◆ REQUIRED ACTION 1
Please write out the part of the passage on antiphospholipid antibody syndrome in obstetrics that begins at the words "The issue of" and stops after "coagulant ( LAC)".
◆ REQUIRED ACTION 2
According to the passage on antiphospholipid antibody syndrome in obstetrics, how many types of antiphospholipid antibodies were identified?
[READING PASSAGE]
The issue of obstetric consequences of APA syndrome is now well settled in the obstetric academics. It is pertinent now to take it from the realms of academic world to day to day practice. It is only a little over one and a half-decade that this syndrome has come into sharp focus in obstetrics. Its bearings were known well to physicians and soon obstetricians picked up the trail.


APA syndrome is an autoimmune condition that has profound bearing on obstetric conditions at times seemingly diverse. Recurrent spontaneous missed abortions, IUGR, recurrent still births, accidental hemorrhage and thromboembolism are some diverse conditions which have this as its etiological factor.


Antiphospholipid Antibodies or APA were identified to be of six types. Of these six, three were important for us clinicians:

  • Anticardiolipin antibodies ( ACA)

  • Lupus anti coagulant ( LAC)

  • Biologically False Positive Serological Test For Syphilis (BFPSTS).
[/READING PASSAGE]
[DATASET EXTRACT]
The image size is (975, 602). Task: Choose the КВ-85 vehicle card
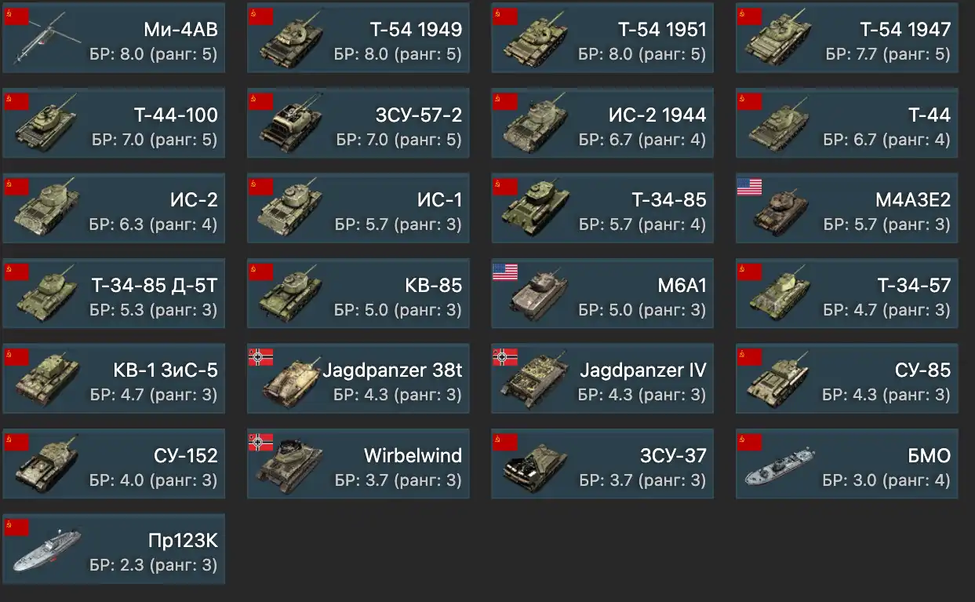point(358,294)
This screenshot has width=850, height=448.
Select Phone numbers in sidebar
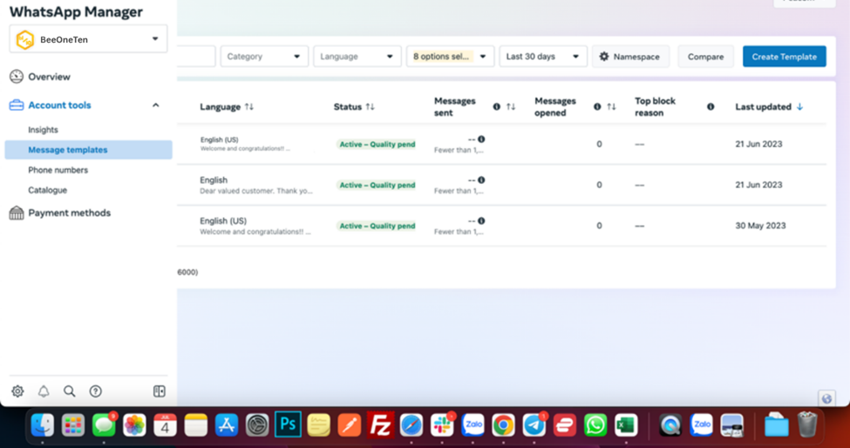point(58,170)
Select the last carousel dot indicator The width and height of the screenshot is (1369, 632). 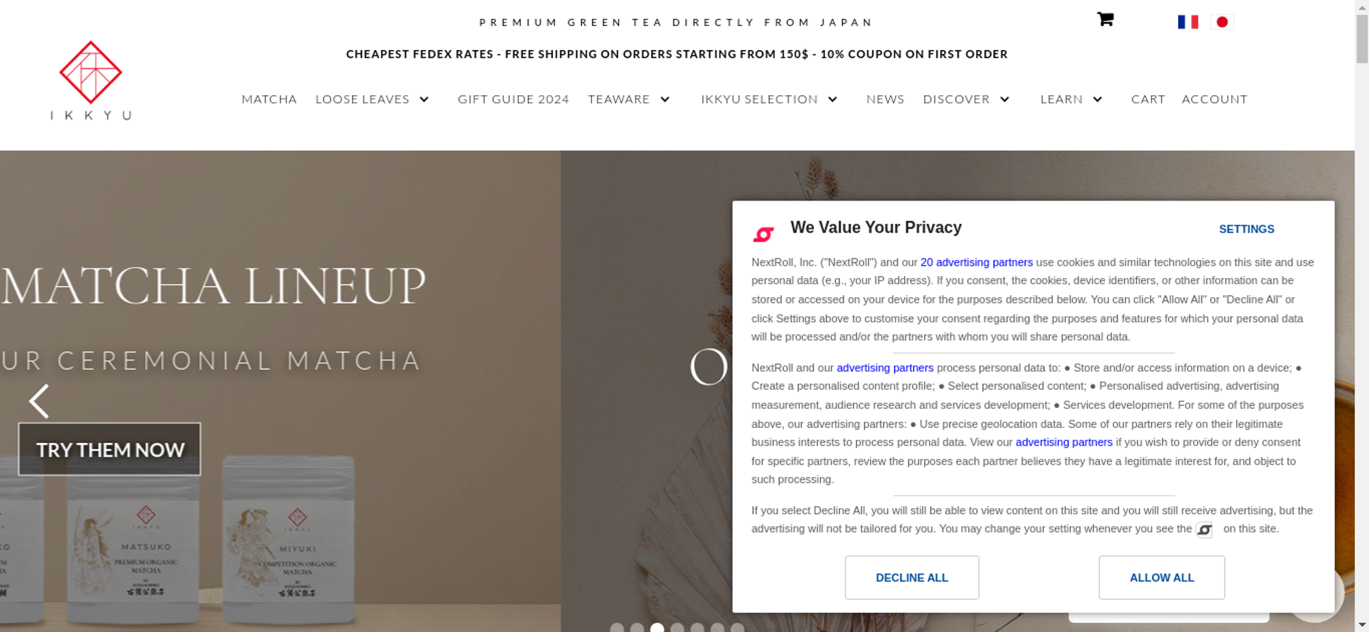(x=737, y=627)
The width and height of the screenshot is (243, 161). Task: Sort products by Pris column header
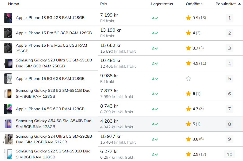click(x=104, y=4)
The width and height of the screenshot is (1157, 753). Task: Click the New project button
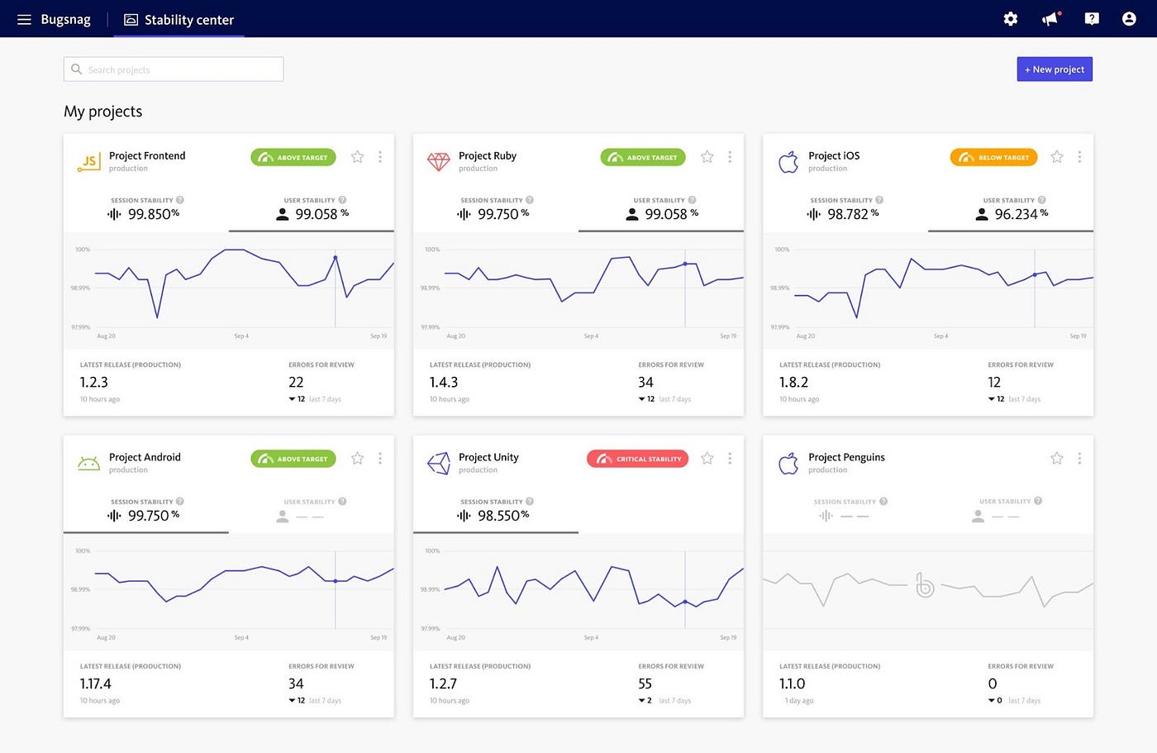1055,69
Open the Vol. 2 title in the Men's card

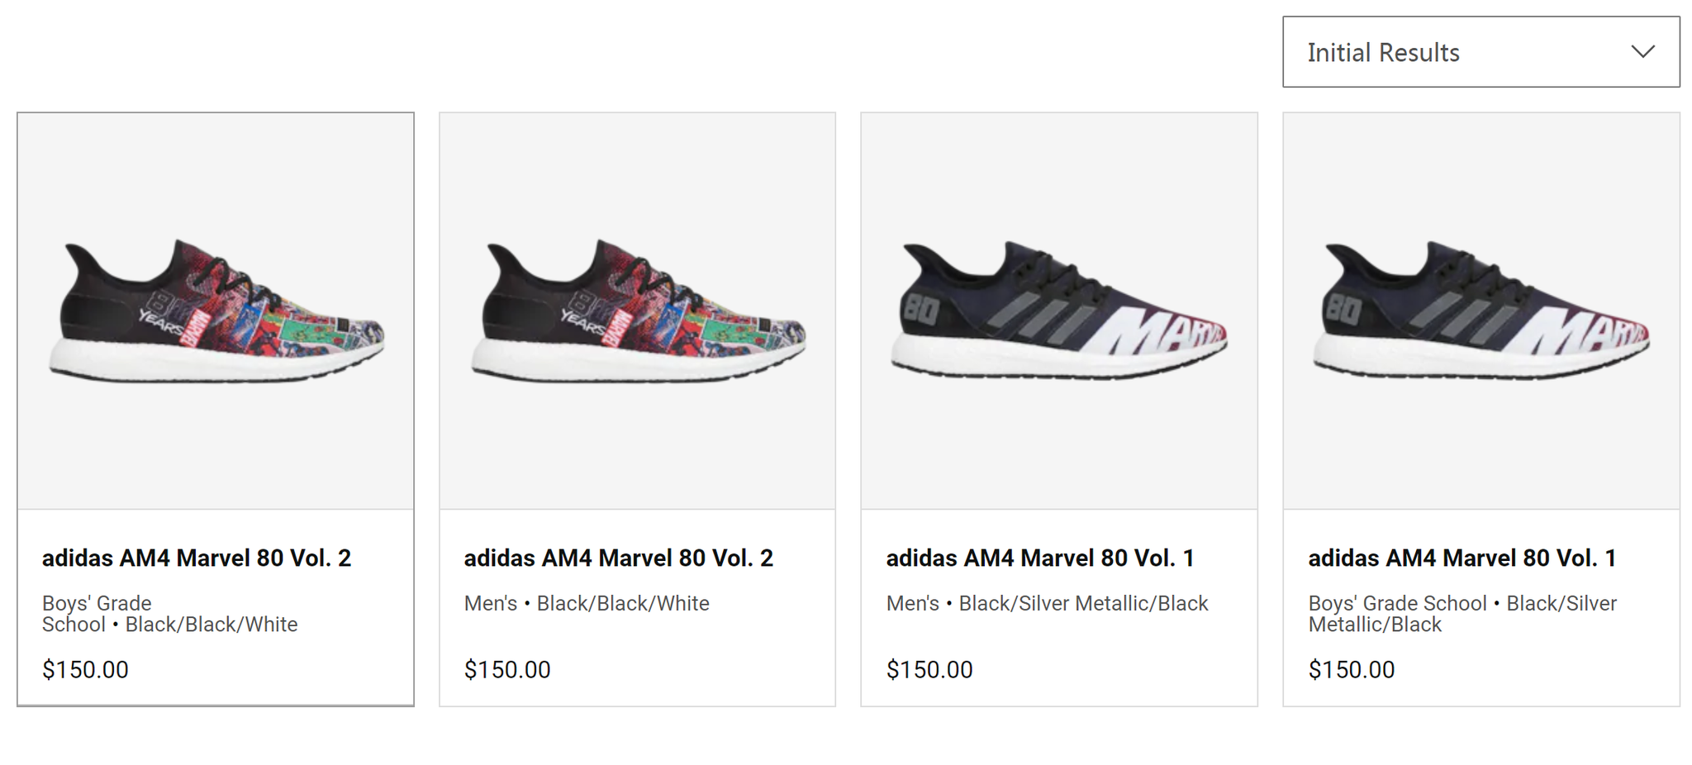pos(618,558)
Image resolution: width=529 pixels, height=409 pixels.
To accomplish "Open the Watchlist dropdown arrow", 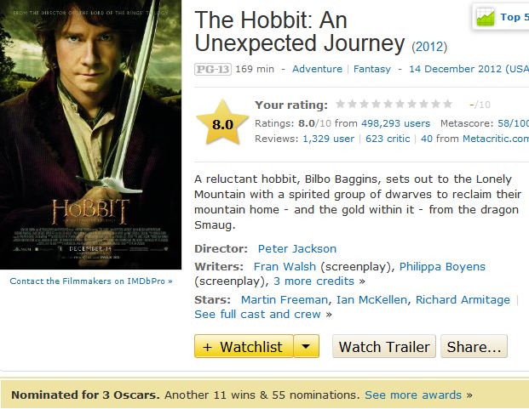I will click(308, 347).
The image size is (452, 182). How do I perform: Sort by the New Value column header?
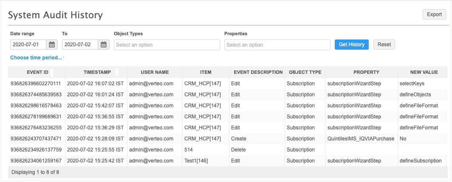pyautogui.click(x=421, y=72)
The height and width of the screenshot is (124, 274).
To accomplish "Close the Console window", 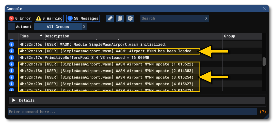I will click(265, 9).
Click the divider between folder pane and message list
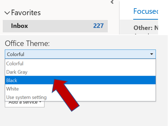168x126 pixels. coord(119,18)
[/DATASET EXTRACT]
◆ EXERCISE RESULT 1
The issue of obstetric consequences of APA syndrome is now well settled in the obstetric academics. It is pertinent now to take it from the realms of academic world to day to day practice. It is only a little over one and a half-decade that this syndrome has come into sharp focus in obstetrics. Its bearings were known well to physicians and soon obstetricians picked up the trail.


APA syndrome is an autoimmune condition that has profound bearing on obstetric conditions at times seemingly diverse. Recurrent spontaneous missed abortions, IUGR, recurrent still births, accidental hemorrhage and thromboembolism are some diverse conditions which have this as its etiological factor.


Antiphospholipid Antibodies or APA were identified to be of six types. Of these six, three were important for us clinicians:

  • Anticardiolipin antibodies ( ACA)

  • Lupus anti coagulant ( LAC)

◆ EXERCISE RESULT 2
Six types.